(Source records)
· · · ·
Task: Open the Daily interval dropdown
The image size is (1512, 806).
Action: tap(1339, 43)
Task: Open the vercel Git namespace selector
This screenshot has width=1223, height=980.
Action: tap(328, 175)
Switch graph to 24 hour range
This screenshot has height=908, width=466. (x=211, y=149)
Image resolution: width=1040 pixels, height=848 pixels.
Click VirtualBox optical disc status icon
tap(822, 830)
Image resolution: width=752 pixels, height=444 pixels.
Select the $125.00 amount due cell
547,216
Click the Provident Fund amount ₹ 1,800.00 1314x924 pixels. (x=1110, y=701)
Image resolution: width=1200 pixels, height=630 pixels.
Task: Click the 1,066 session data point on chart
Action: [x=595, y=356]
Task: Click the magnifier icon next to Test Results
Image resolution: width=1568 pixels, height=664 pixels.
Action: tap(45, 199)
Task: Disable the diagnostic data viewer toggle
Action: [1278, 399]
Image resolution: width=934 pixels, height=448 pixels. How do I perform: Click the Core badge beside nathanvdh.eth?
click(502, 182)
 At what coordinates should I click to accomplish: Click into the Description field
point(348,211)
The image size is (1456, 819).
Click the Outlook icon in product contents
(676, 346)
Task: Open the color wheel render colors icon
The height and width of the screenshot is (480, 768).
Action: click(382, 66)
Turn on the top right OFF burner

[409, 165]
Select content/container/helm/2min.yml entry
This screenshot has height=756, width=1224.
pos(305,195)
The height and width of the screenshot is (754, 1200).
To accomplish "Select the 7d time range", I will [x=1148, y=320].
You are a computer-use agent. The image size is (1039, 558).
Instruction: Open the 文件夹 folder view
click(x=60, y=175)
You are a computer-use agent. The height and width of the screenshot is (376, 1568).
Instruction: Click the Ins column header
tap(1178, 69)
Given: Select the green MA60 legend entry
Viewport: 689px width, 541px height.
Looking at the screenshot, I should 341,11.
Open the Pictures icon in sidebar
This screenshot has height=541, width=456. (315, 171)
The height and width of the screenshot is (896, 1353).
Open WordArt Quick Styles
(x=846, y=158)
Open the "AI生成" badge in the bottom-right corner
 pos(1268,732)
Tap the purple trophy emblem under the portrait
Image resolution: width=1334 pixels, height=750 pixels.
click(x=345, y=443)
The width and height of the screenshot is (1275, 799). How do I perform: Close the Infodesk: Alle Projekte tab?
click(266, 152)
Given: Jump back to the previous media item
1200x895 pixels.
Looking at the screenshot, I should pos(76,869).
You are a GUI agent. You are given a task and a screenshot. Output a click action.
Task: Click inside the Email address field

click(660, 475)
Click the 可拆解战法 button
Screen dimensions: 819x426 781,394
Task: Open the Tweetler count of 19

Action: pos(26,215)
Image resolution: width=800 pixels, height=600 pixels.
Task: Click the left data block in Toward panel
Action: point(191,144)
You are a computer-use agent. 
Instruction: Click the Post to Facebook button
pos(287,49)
· · · ·
[BRIEF] Could you restate, word for word, the lines above from the one with "Open the Pictures icon in sidebar" to the one with "Tap the purple", both included?

[RESPONSE AREA]
Open the Pictures icon in sidebar
This screenshot has height=541, width=456. (315, 171)
The height and width of the screenshot is (896, 1353).
Open WordArt Quick Styles
(x=846, y=158)
Open the "AI生成" badge in the bottom-right corner
 pos(1268,732)
Tap the purple trophy emblem under the portrait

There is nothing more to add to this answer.